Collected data
------------

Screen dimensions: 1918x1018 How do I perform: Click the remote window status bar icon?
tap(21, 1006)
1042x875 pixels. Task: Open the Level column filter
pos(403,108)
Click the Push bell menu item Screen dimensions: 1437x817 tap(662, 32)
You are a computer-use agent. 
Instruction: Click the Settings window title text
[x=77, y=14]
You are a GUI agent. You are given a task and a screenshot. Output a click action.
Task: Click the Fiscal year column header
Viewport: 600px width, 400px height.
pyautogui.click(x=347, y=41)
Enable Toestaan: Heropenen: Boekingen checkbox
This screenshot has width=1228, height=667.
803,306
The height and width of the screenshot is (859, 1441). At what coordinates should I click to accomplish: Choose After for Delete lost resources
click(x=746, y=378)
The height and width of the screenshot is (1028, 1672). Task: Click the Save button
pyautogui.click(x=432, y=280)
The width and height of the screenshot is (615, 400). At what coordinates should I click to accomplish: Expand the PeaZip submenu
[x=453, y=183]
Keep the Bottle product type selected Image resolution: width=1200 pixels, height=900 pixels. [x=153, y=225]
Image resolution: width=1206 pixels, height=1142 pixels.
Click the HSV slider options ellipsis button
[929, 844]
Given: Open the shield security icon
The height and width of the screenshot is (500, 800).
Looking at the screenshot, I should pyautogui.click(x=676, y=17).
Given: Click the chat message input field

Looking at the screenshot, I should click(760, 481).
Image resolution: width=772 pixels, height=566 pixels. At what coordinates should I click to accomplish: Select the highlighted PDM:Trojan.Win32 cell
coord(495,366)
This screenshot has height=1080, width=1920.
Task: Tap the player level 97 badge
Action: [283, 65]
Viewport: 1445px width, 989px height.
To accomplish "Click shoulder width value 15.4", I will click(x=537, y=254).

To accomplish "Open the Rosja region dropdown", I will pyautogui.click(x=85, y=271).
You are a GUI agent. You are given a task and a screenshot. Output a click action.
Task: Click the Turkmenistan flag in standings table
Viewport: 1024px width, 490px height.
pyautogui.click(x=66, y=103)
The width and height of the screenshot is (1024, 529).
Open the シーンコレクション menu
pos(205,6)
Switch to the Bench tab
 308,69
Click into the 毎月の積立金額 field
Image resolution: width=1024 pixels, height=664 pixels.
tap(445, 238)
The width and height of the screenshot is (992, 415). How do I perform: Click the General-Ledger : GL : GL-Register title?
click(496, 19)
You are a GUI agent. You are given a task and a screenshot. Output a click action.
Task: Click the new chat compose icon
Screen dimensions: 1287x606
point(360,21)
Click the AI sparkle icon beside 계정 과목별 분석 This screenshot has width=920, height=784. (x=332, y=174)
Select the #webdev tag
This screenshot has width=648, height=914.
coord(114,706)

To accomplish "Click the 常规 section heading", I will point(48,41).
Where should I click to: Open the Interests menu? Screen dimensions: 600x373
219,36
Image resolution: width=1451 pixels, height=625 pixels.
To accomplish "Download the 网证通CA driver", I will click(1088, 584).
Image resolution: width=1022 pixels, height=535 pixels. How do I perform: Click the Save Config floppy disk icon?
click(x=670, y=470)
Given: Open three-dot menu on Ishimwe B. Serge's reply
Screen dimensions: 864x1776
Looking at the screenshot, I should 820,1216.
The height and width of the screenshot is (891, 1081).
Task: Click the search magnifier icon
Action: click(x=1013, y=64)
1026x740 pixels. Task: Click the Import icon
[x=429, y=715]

------------

Every record above needs to be repeated word for word.

Output -
Screen dimensions: 1918x1018 How do I perform: Click the remote window status bar icon?
tap(21, 1006)
1042x875 pixels. Task: Open the Level column filter
pos(403,108)
Click the Push bell menu item Screen dimensions: 1437x817 tap(662, 32)
You are a computer-use agent. 
Instruction: Click the Settings window title text
[x=77, y=14]
You are a GUI agent. You are given a task and a screenshot. Output a click action.
Task: Click the Fiscal year column header
Viewport: 600px width, 400px height.
pyautogui.click(x=347, y=41)
Enable Toestaan: Heropenen: Boekingen checkbox
This screenshot has width=1228, height=667.
803,306
The height and width of the screenshot is (859, 1441). At what coordinates should I click to accomplish: Choose After for Delete lost resources
click(x=746, y=378)
The height and width of the screenshot is (1028, 1672). Task: Click the Save button
pyautogui.click(x=432, y=280)
The width and height of the screenshot is (615, 400). At what coordinates should I click to accomplish: Expand the PeaZip submenu
[x=453, y=183]
Keep the Bottle product type selected Image resolution: width=1200 pixels, height=900 pixels. [x=153, y=225]
Image resolution: width=1206 pixels, height=1142 pixels.
Click the HSV slider options ellipsis button
[929, 844]
Given: Open the shield security icon
The height and width of the screenshot is (500, 800).
Looking at the screenshot, I should pyautogui.click(x=676, y=17).
Given: Click the chat message input field

Looking at the screenshot, I should click(760, 481).
Image resolution: width=772 pixels, height=566 pixels. At what coordinates should I click to accomplish: Select the highlighted PDM:Trojan.Win32 cell
coord(495,366)
This screenshot has height=1080, width=1920.
Task: Tap the player level 97 badge
Action: [283, 65]
Viewport: 1445px width, 989px height.
To accomplish "Click shoulder width value 15.4", I will click(x=537, y=254).

To accomplish "Open the Rosja region dropdown", I will pyautogui.click(x=85, y=271).
You are a GUI agent. You are given a task and a screenshot. Output a click action.
Task: Click the Turkmenistan flag in standings table
Viewport: 1024px width, 490px height.
pyautogui.click(x=66, y=103)
The width and height of the screenshot is (1024, 529).
Open the シーンコレクション menu
pos(205,6)
Switch to the Bench tab
 308,69
Click into the 毎月の積立金額 field
Image resolution: width=1024 pixels, height=664 pixels.
tap(445, 238)
The width and height of the screenshot is (992, 415). How do I perform: Click the General-Ledger : GL : GL-Register title?
click(496, 19)
You are a GUI agent. You are given a task and a screenshot. Output a click action.
Task: Click the new chat compose icon
Screen dimensions: 1287x606
point(360,21)
Click the AI sparkle icon beside 계정 과목별 분석 This screenshot has width=920, height=784. (x=332, y=174)
Select the #webdev tag
This screenshot has width=648, height=914.
coord(114,706)

To accomplish "Click the 常规 section heading", I will point(48,41).
Where should I click to: Open the Interests menu? Screen dimensions: 600x373
219,36
Image resolution: width=1451 pixels, height=625 pixels.
To accomplish "Download the 网证通CA driver", I will click(1088, 584).
Image resolution: width=1022 pixels, height=535 pixels. How do I perform: Click the Save Config floppy disk icon?
click(x=670, y=470)
Given: Open three-dot menu on Ishimwe B. Serge's reply
Screen dimensions: 864x1776
Looking at the screenshot, I should 820,1216.
The height and width of the screenshot is (891, 1081).
Task: Click the search magnifier icon
Action: click(x=1013, y=64)
1026x740 pixels. Task: Click the Import icon
[x=429, y=715]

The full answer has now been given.